Exercise aim:
The lines below from the one with "Where should I" up to and including the one with "Microsoft Word from" are what you should set down, exactly and without pictures.
------ Material supplied ------
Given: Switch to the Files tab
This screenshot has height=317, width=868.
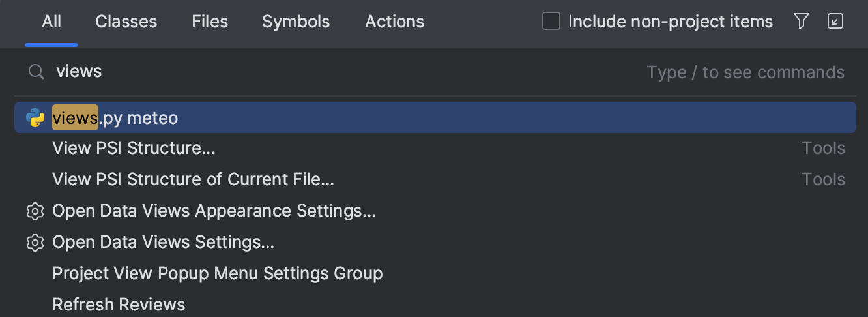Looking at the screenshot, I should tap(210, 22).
------
------ Material supplied ------
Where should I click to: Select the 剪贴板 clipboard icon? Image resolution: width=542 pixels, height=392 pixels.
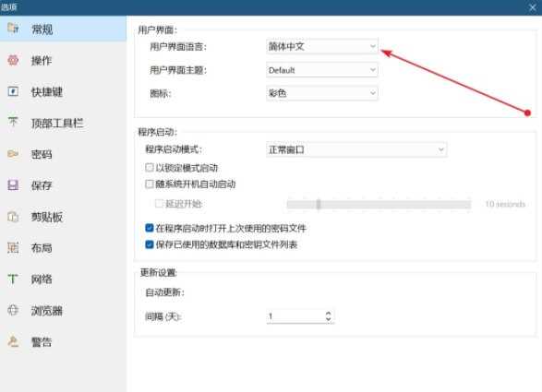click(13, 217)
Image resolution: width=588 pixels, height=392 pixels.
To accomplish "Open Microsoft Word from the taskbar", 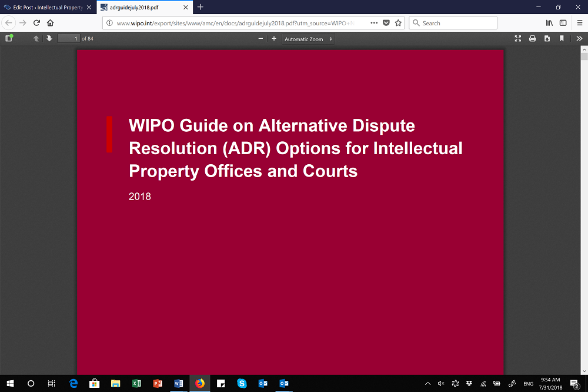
------
Written answer:
Where should I click to: Select the 剪贴板 clipboard icon? Image resolution: width=542 pixels, height=392 pixels.
click(13, 217)
Image resolution: width=588 pixels, height=392 pixels.
To accomplish "Open Microsoft Word from the taskbar", 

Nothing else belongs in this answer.